In Certified Copy, a landmark piece in that it’s Kiarostami’s first non-Iranian feature after 40 years – both in terms of setting and language – Binoche is called upon to carry the whole show, and she does, with her usual command of a character’s humanity and fallibility, and a bilingual ease that would be beyond most British actors (by which I mean most British people), except Tilda Swinton and Kristen Scott-Thomas. She is, because she’s supposed to be, luminous and attractive and sexy, but she also bears the hurt of separation and the stress of single parenthood. The unnamed French owner of a small Tuscan antiques shop, she offers to show a visiting English author (William Shimell, not an actor but an opera singer by trade) around and they end up, after a fairly fractious getting-to-know-you drive to a significant tourist village, falling into the ways of a long-married couple, either as a prank, or because this is not a story to be taken literally, and they may indeed have “become” a couple. They even row in a restaurant, as if they have known each other for years.

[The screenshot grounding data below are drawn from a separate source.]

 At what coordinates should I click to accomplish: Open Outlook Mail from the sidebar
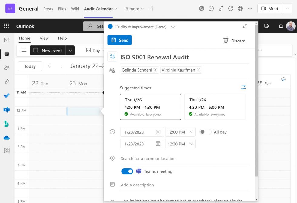pos(7,40)
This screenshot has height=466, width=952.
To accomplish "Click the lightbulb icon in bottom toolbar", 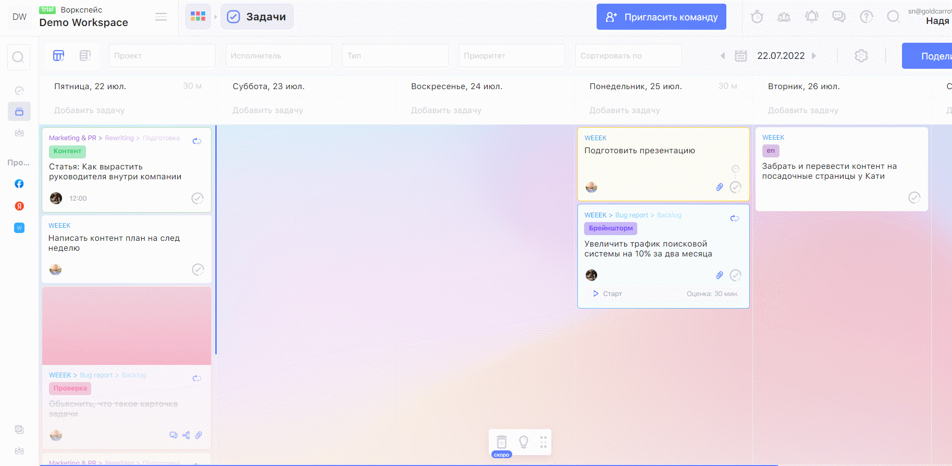I will point(524,442).
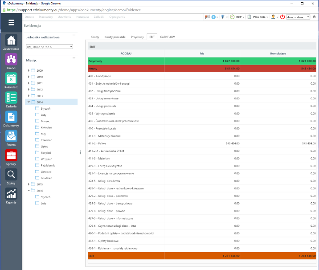Open the Jednostka rozliczeniowa company dropdown
The width and height of the screenshot is (319, 270).
tap(49, 47)
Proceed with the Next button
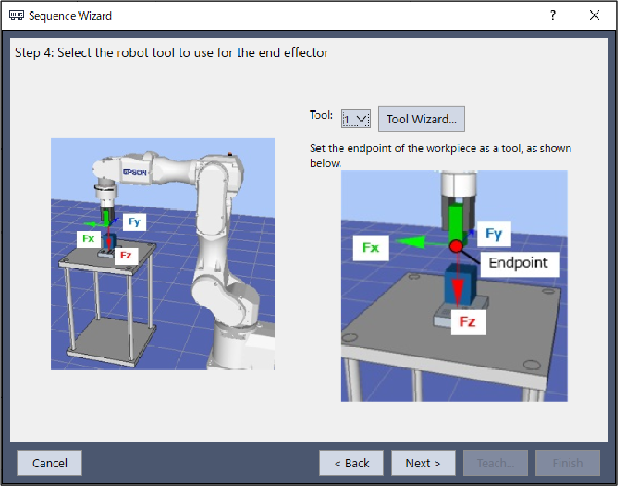The width and height of the screenshot is (618, 486). [x=423, y=463]
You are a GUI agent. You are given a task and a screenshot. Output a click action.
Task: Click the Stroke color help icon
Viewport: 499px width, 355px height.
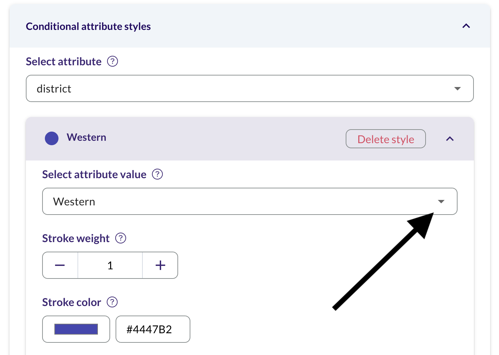(x=112, y=302)
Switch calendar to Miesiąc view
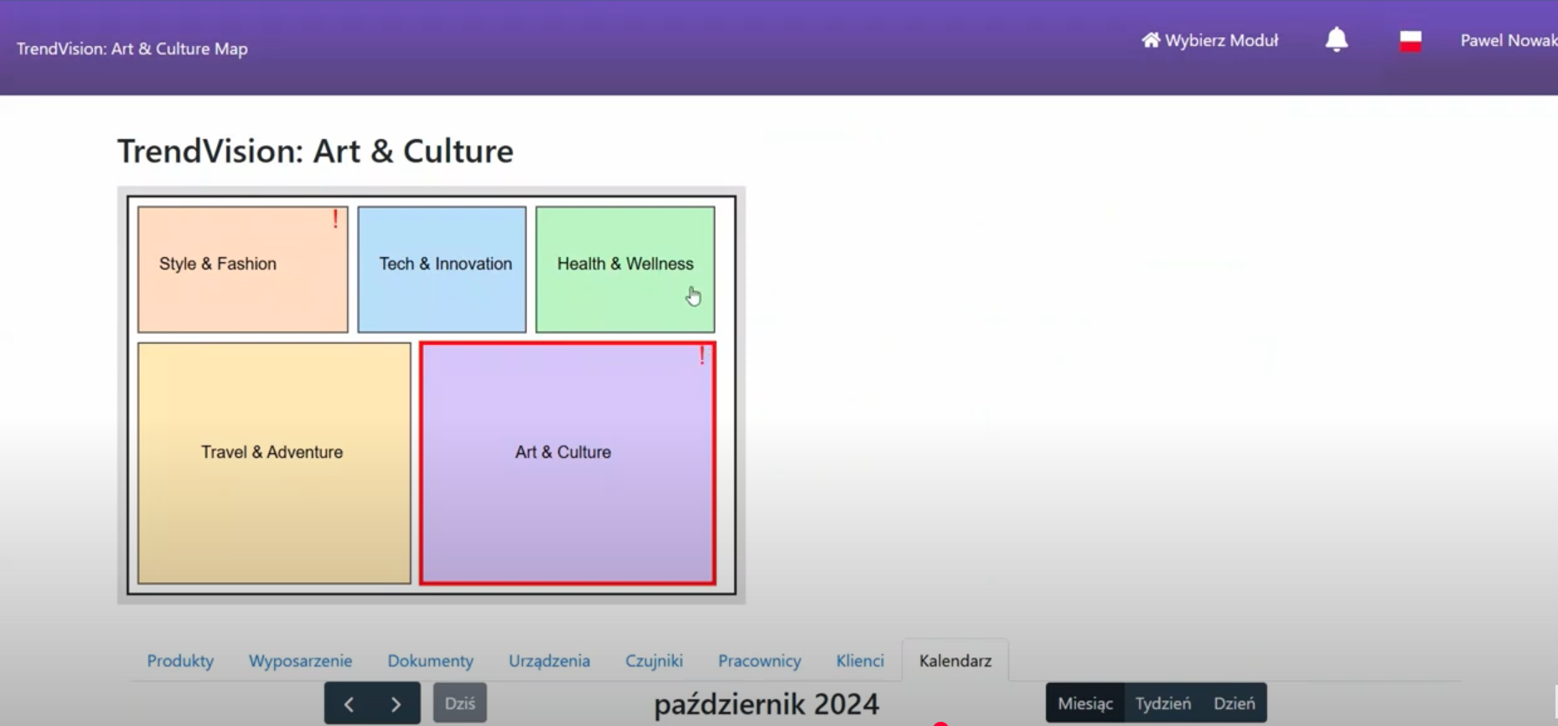Image resolution: width=1558 pixels, height=726 pixels. pos(1084,703)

It’s an odd narrative. The dialogue, in English, French and Italian – but not, crucially, Iranian – feels stilted and “written” (or at least, “translated”), and yet both Shimell and Binoche manage to make it real, in places. This is particularly impressive for him, of course, as he’s not a trained thesp. Their relationship is prickly and annoying. It’s not always fun to hang out with them, as they argue over matters aesthetic and domestic, and he deserves a slap more than once, but Binoche holds it all together. The setting is sun-dappled and gorgeous, of course, and Kiaroastami captures it well. It’s not, though, as rounded and satisfying as it might have been. He may be making a profound point. If so, I’m not sure what it is. That marriage is nothing to do with the ceremony and ritual entered into by the young couple who have made a pilgrimage to the village where most of the action takes place? That a “copy” of a marriage is as valid as the “original”, based upon the English author’s own thesis?
It’s worth seeing, but it’s got a hole in the middle of it, and without Binoche, it would be a lot more academic and dry than it is. At one point, her character disappears, and returns, having removed her bra from underneath the top and jacket she’s been wearing throughout, as it was cutting into her. It’s such a simple, practical, human decision, and only sexy in a very mundane, everyday sense (and because it’s Juliette Binoche saying the word “bra”); but it’s a quiet, unassuming turning point in the story. This is not giving anything away, as the film is not about serving up a denouement or any answers, it is just a meditation. You can’t spoil it with plot detail. And it’s a meditation that’s so pretty to look at, it’s tempting to dismiss it as a self-congratulatory confection for the second-home, Sunday Times travel section, Place In The Sun set. But there’s something weird at work, and I have a feeling it might merit a second viewing.
Hey, Certified Copy: it’s not perfect, but here I am banging on about it, and trying to dig something significant out of what I’ve seen. And that’ll do for now.
..The fat oaf is entitled to his opinion,…>/i>
As are you obviously.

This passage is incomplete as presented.